**DATA FOR PROCESSING**.
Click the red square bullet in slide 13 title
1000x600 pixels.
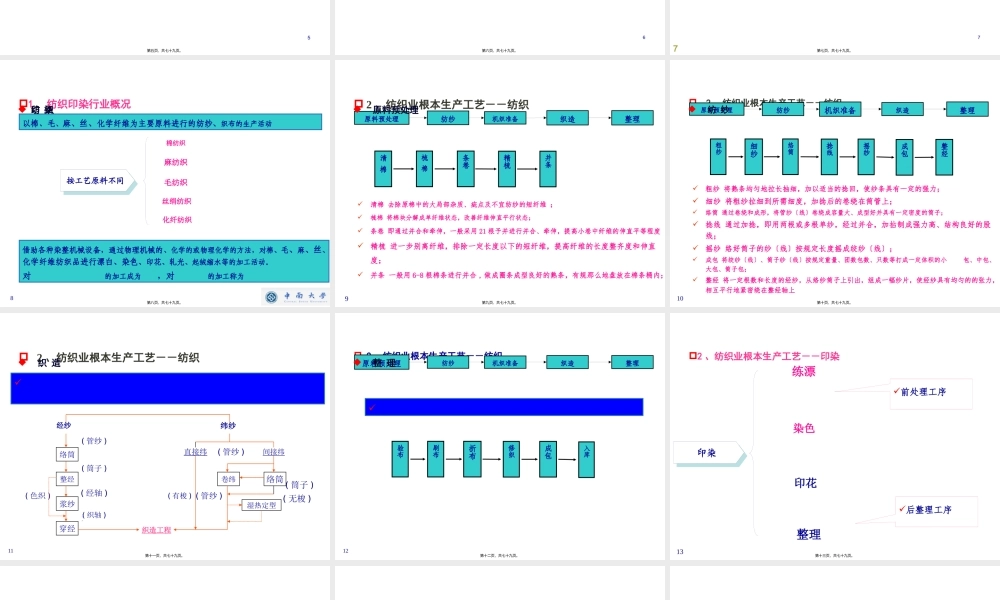pos(692,356)

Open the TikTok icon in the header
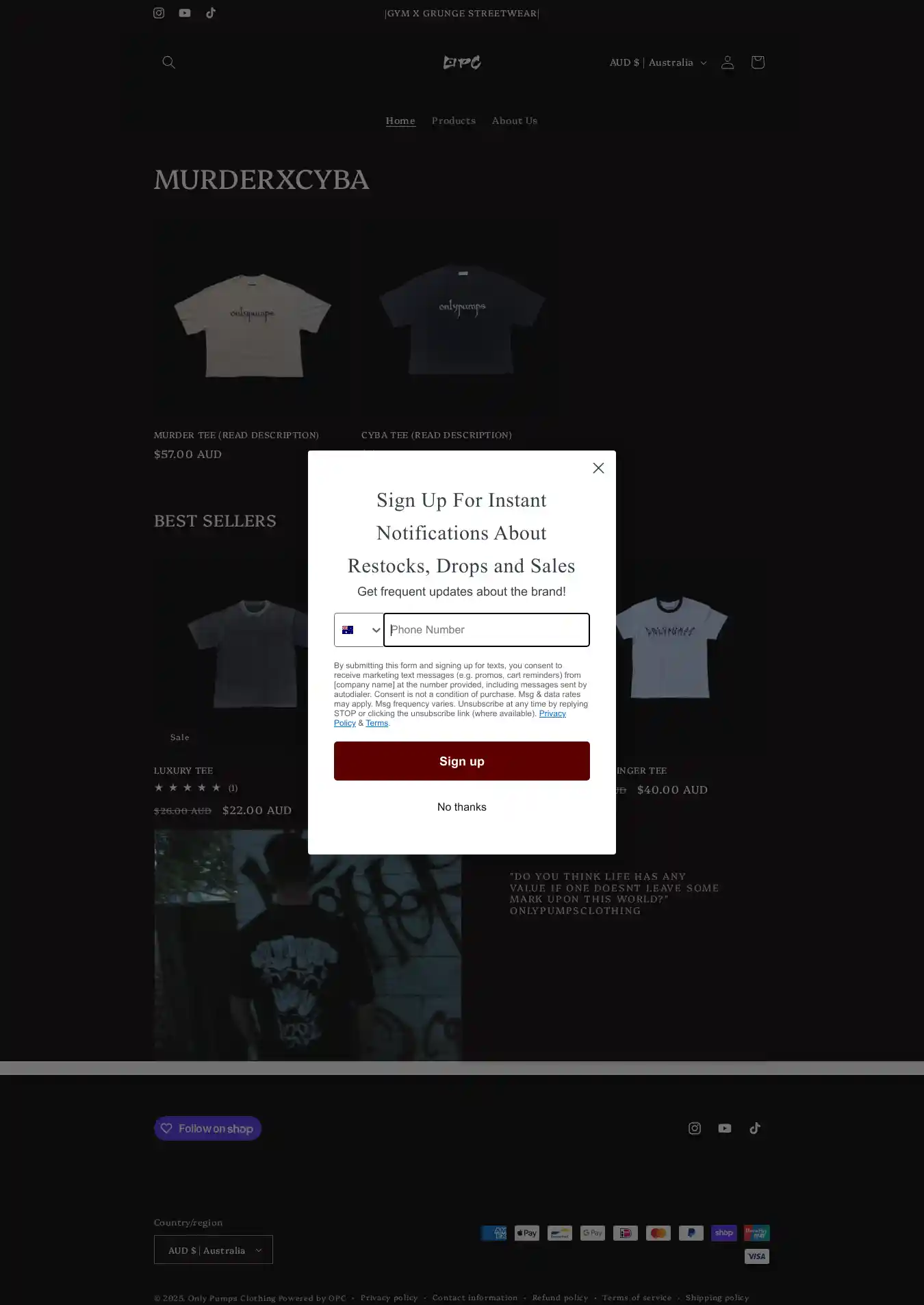(211, 13)
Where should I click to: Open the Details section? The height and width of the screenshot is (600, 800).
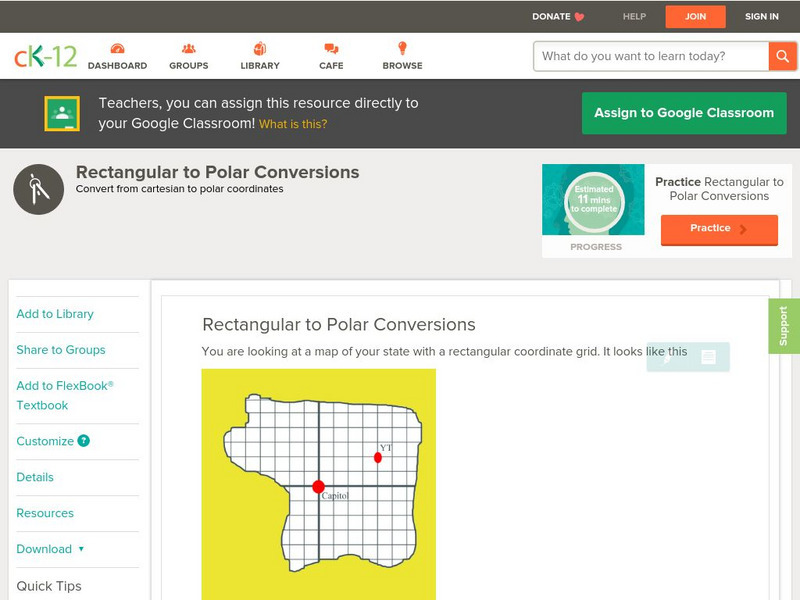(34, 477)

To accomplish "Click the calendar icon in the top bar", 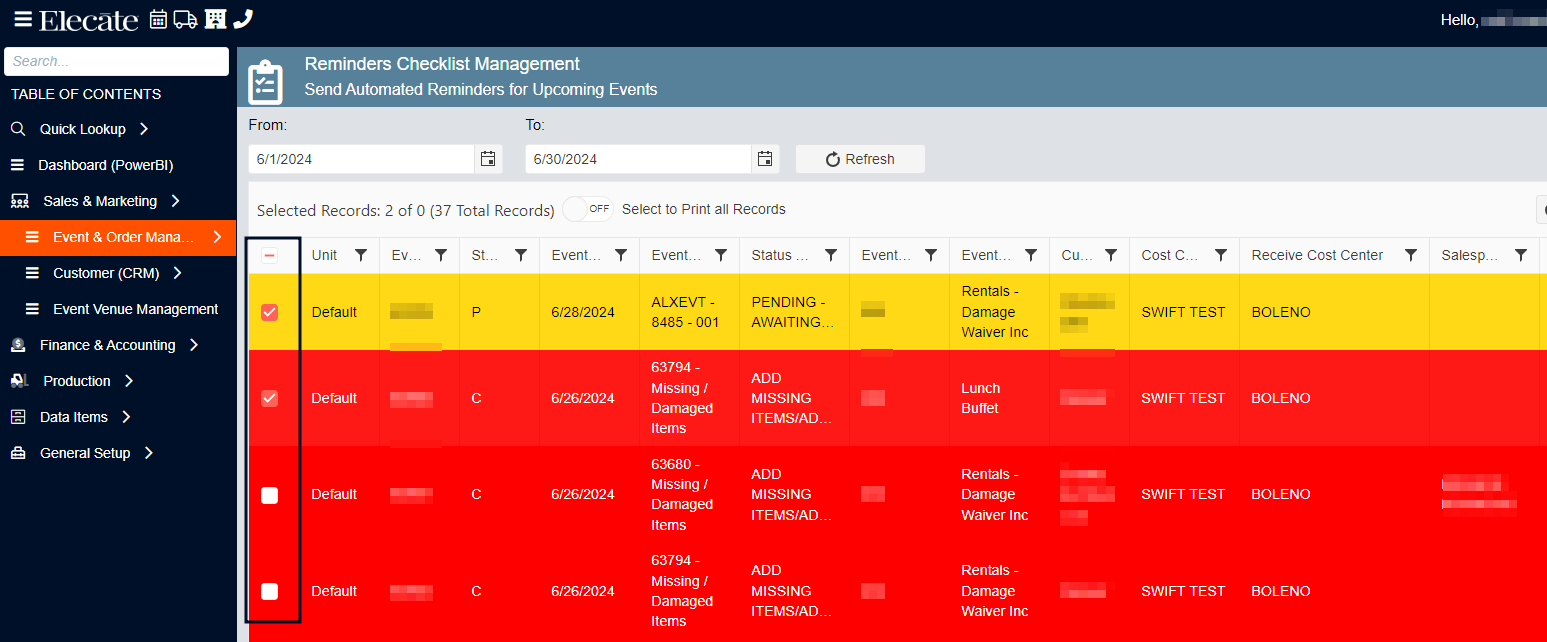I will point(158,18).
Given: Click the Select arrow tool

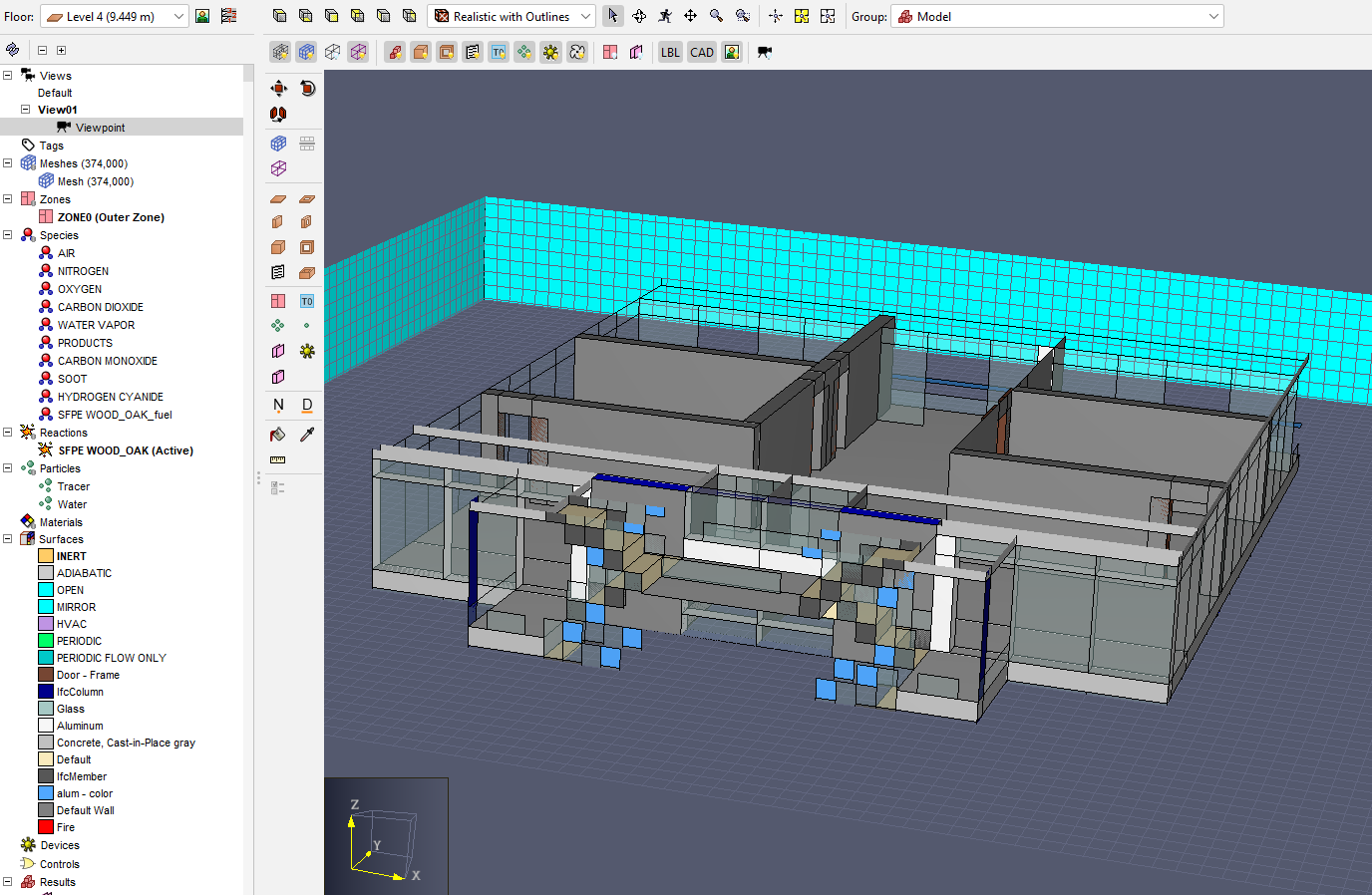Looking at the screenshot, I should click(613, 16).
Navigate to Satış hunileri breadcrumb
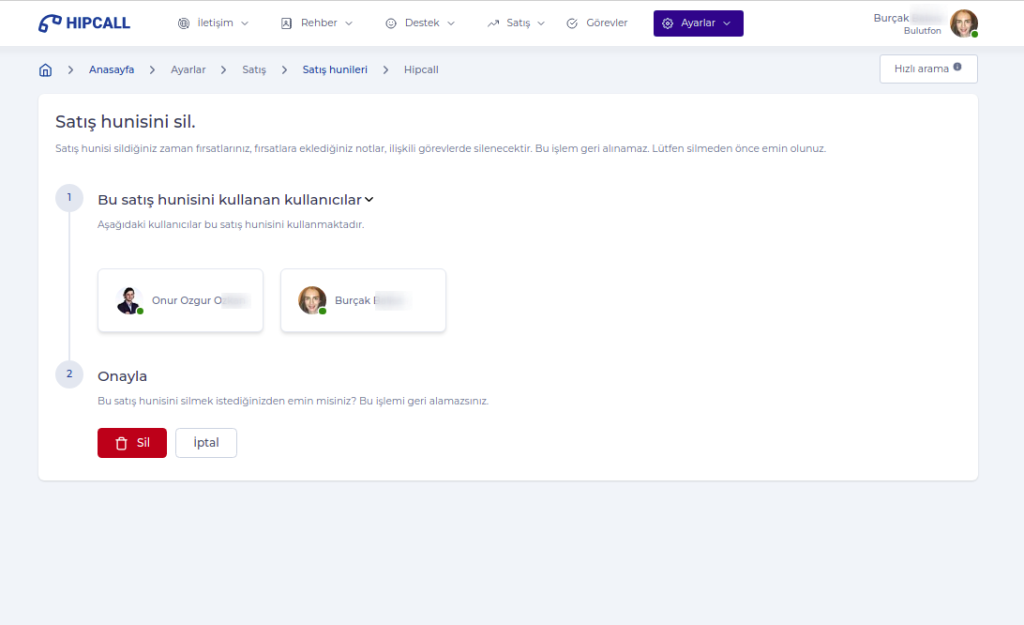This screenshot has width=1024, height=625. click(x=334, y=70)
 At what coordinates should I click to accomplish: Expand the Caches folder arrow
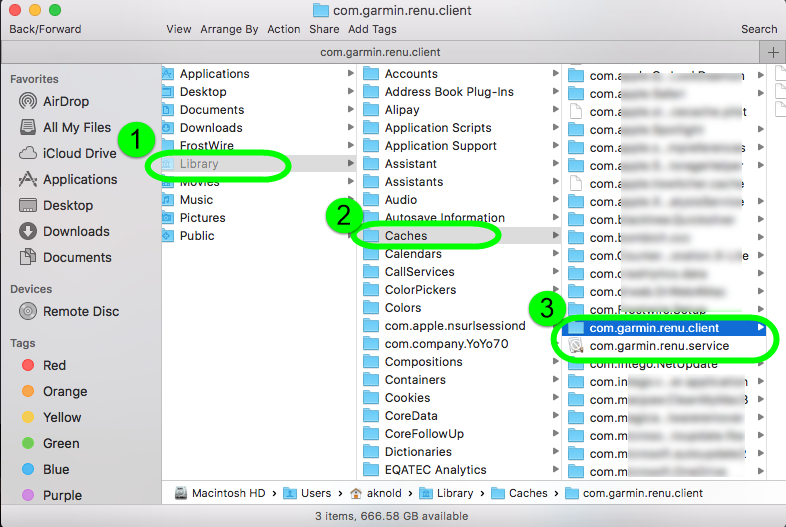pos(556,236)
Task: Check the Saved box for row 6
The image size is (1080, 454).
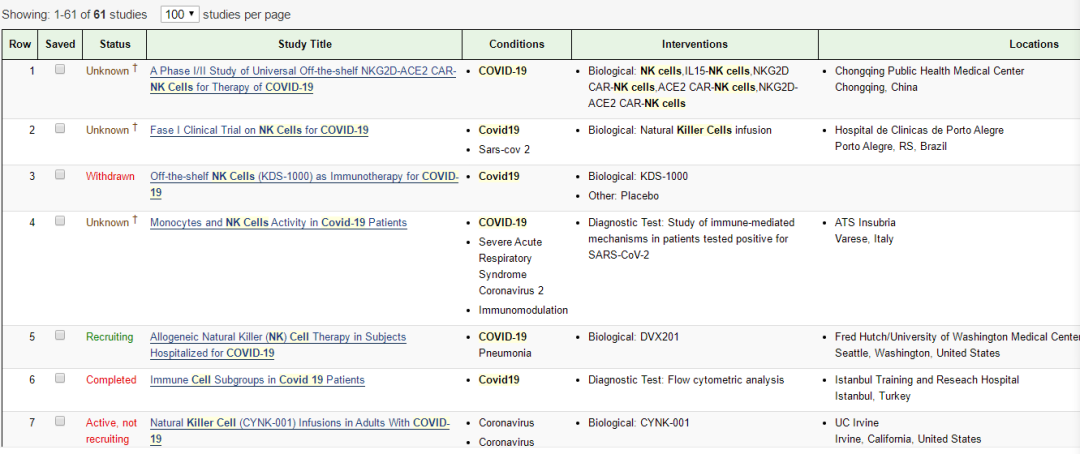Action: click(x=60, y=379)
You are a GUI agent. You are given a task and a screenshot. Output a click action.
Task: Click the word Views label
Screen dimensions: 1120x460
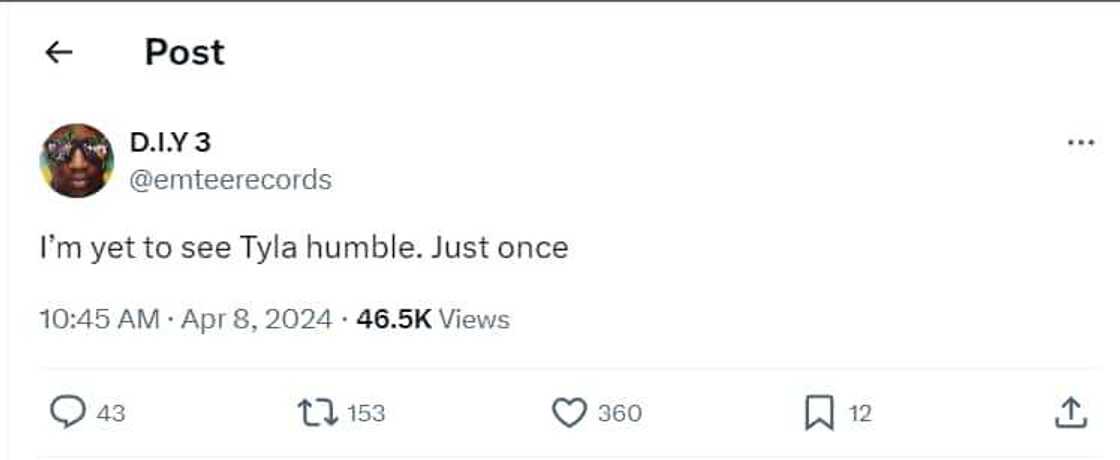click(x=475, y=320)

**THE REQUEST**. Find each line in the data above that contains the string "Open" and copy those lines out. The match is case-sensitive.

**RESULT OF THE TASK**.
Open the TikTok icon in the header
Where should I click to: Open the Details section? The height and width of the screenshot is (600, 800).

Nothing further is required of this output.